Most of the information necessary for opening accounts is on your driver’s’ license. Pretty much the only thing it is missing is your SSN. And in some cases, a valid state license number can be used in place of that
Yeah, but that’s the point, with universal secure ID all of those actions require showing your universal secure ID. You can’t just give people enough information that sounds or is legit and get a loan, you need to provide your ID and have it verified.
And hey, if somebody that holds a copy of your ID leaks it you’re only at risk for a bit of time, because these things expire and each new one you get looks different. It’s very hard and not worth it to forge these for that reason, and if somebody went to the trouble of doing that you could easily prove it doesn’t match the original you hold.
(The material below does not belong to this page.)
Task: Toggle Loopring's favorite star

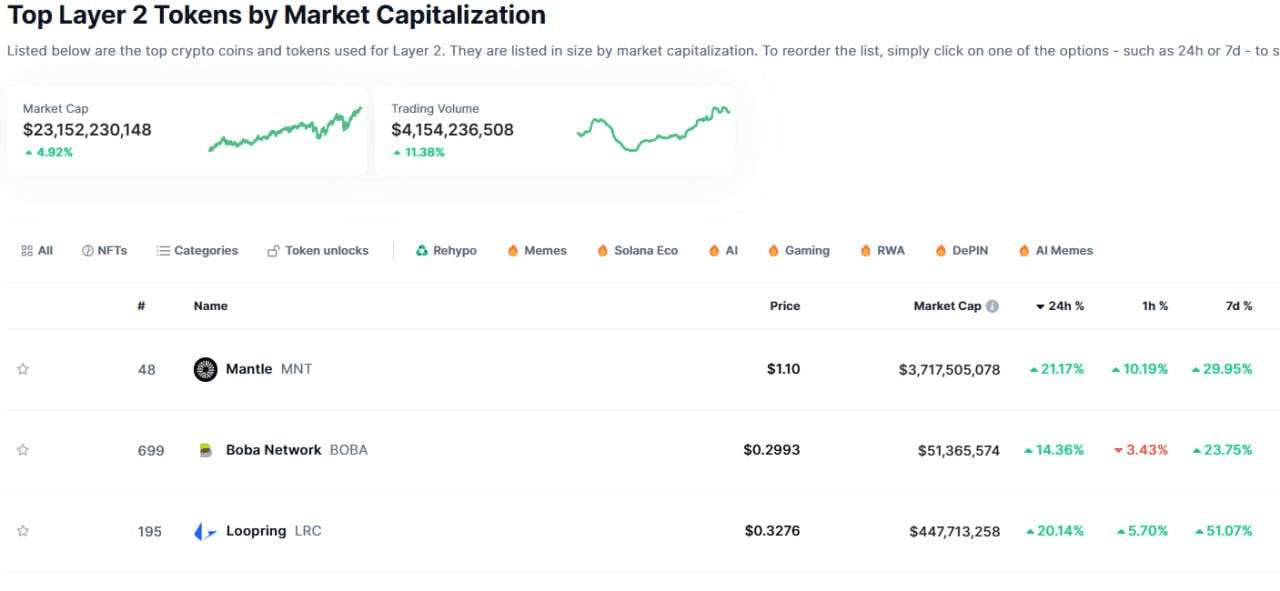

Fraud and identity theft obviously still exist, but it normally involves getting older people to sign things they didn’t mean to or getting people to share their information through social engineering. But just finding your info online and generating enough debt to create a massive problem? That seems hard and reversible.
My biggest gripe is that it’s done through a third party, Persona ID.
They make you agree to another set of terms and conditions which opens you up to even more 3rd parties.
Were this limited to just Microsoft I might have caved.
Its one of the challenges that seriously doesn’t seem to have an easy solution. Like the closest I can think of is a centralized authority that the service can send a identity verification request to that, then the user can sign into the centralized authority and confirm “yes I am the person you requested to verify”
This would also help with annoying employment verification where I have to bring every document needed to steal my identity to my new employer for them to scan and digitally store indefinitely then return said documents to my safe
The EU is trying to make an “eID”
https://www.consilium.europa.eu/en/press/press-releases/2023/11/08/european-digital-identity-council-and-parliament-reach-a-provisional-agreement-on-eid/
If only they would make an eJobplatform.
My question with that is one of usability. Where I live our ID has digital certifications in it and you can theoretically use it for online authentication. It’s just a mess of a system, so people tend to pick other options.
I mean, it works… it’s just that it’s hard enough to use that you often are given alternative tools for verified ID and most people use those because they’re more convenient than the solution that is meant to be the convenient standard. It’s a once and future XKCD strip.
The authenticated, secure, universal ID card is pretty handy still, though.